#### Text block

I’d love to hear your thoughts.



Cockroaches. Sorry to laugh. It was funny.
To turn the topic away from what you asked (because I have no answer) to something I’m more comfortable talking about (because I seriously need help), I was thinking about your wedding when I was in Michael’s the other day. I saw those clear crystal bead garlands and remember putting together your oh-so-gorgeous centerpieces. The flair of the event was enviable, dearie. I’m glad the marriage and its intent are too. :) Happy soon-to-be Anniversary.
Thanks for saying that. Funny you should mention the centerpieces. I was thinking about doing my next post on things I regret about my wedding, and those centerpieces are one of them. It’s not that they weren’t beautiful (they were), and it’s not that I wasn’t eternally grateful that you and the other girls decorated (I was). It’s just that they were incredibly complex and unnecessary, and I’m embarrassed that I asked other people to do such a thing. It’s one of my big regrets. Seriously. It’s nice to hear you say that they were beautiful. I hope you don’t want to flog me for asking you to assemble them. :)
I had no idea! I hope you stop calling it a regret. :)
I know that sometimes we need to rate things on scales that are only relevant to ourselves. In this case, you found it to be unnecessarily complex on your own scale. Compared to the scales of others I’ve worked with, you don’t KNOW unnecessarily complex. REALLY. I can respect your opinion. But, I certainly don’t agree (and also only had to assemble compared to planning, procuring, and prepping).
First, you make one gorgeous bride Joanna! Second, I’ve been married 7yrs and dated Dan 7 years before we got married~ I was 19 and a freshman at Stout. I knew the first time I met him I wanted to marry him. …cheesy and cliche (i know) but it is the God’s honest truth. He was so respectful to women and hung out with a lot of girls on my floor and I was so smitten with him :D (still am). I never really dreamed I would meet a man of his character. I feel truly blessed to have him and our 3 beautiful children. Your post really made me smile today about my own marriage. Thanks for the reminder and Happy Anniversary!
Thanks, Alisa. I love that you were, and are, smitten. Adorable.
Ok, this sounds like I was 19 when I got married, but meant to say I was 19 when I “met him”…
I knew because he’s someone I can talk to, REALLY talk to and be myself, the way I do with you and Mom and close girlfriends. I’d come to that conclusion before I met him, that I was never really relaxed and able to have wonderful conversations with any of the guys I dated, even the one I dated for over a year. I was always careful, always holding myself back. I thought that if I ever met a guy I could talk to like I did with my best friends, that would be it. Sure enough, that’s how we started: sitting at an event in the near dark, talking because we were next to each other, not because we were checking each other out, then realizing we were having a deep, real conversation as though we’d known each other forever.
That and pheromones. (Hints of Twilight here. :-) ) He smells soooo good to me. Like no one else in the whole world. That has to be a genetic chemical match-up. So that part was not my conscious brain.
Oh, I hear you on the smell thing. Mr. Punky smells sooo good to me, too. Even when he hasn’t showered. Seriously. It’s so wierd.
I love this blog entry. I can’t wait to write up my thoughts on my own blog. Very interesting how rational you were about your decision. Are you like that with all things in your life? I suspect it’s a part of your personality…
You know, I don’t think I’m like that with all things. I think I’m fairly irrational, actually. :) I think that because of my bad judgement before Mr. Punky, I didn’t trust my judgement anymore. ‘Cause I had been swept off my feet, when I shouldn’t have been.
I’m with Beth. I knew because the first time I ‘officially’ met him, we spent the entire day talking, under a tree, in the rain. Deep, meaningful conversations. Right from the start. And, I knew. (I love that this post reminds me of that time.)

########
#### The data

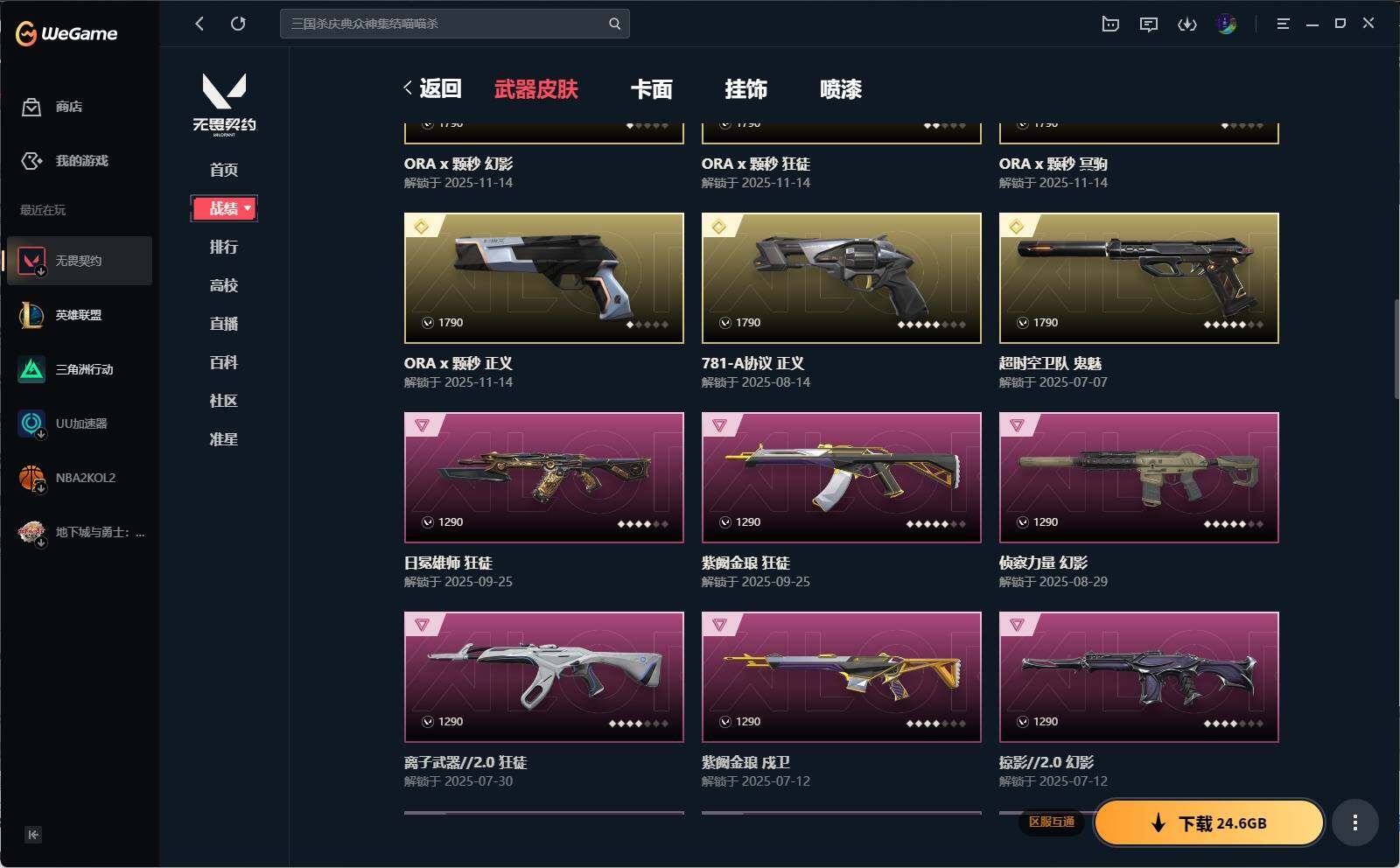Open the hamburger menu in title bar
Viewport: 1400px width, 868px height.
click(1283, 24)
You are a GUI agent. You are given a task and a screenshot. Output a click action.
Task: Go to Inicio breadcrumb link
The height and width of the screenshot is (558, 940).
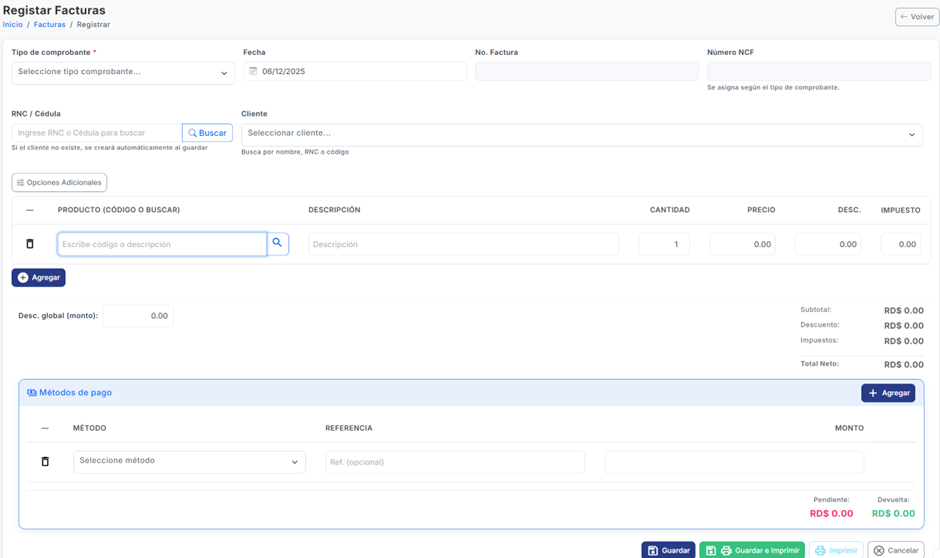pos(13,24)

########

What the task asks: In the comment thread above, copy everything from "That and pheromones." down to "shouldn’t have been.", and switch "Mr. Punky" to "my husband".

Solution to the problem:
That and pheromones. (Hints of Twilight here. :-) ) He smells soooo good to me. Like no one else in the whole world. That has to be a genetic chemical match-up. So that part was not my conscious brain.
Oh, I hear you on the smell thing. my husband smells sooo good to me, too. Even when he hasn’t showered. Seriously. It’s so wierd.
I love this blog entry. I can’t wait to write up my thoughts on my own blog. Very interesting how rational you were about your decision. Are you like that with all things in your life? I suspect it’s a part of your personality…
You know, I don’t think I’m like that with all things. I think I’m fairly irrational, actually. :) I think that because of my bad judgement before my husband, I didn’t trust my judgement anymore. ‘Cause I had been swept off my feet, when I shouldn’t have been.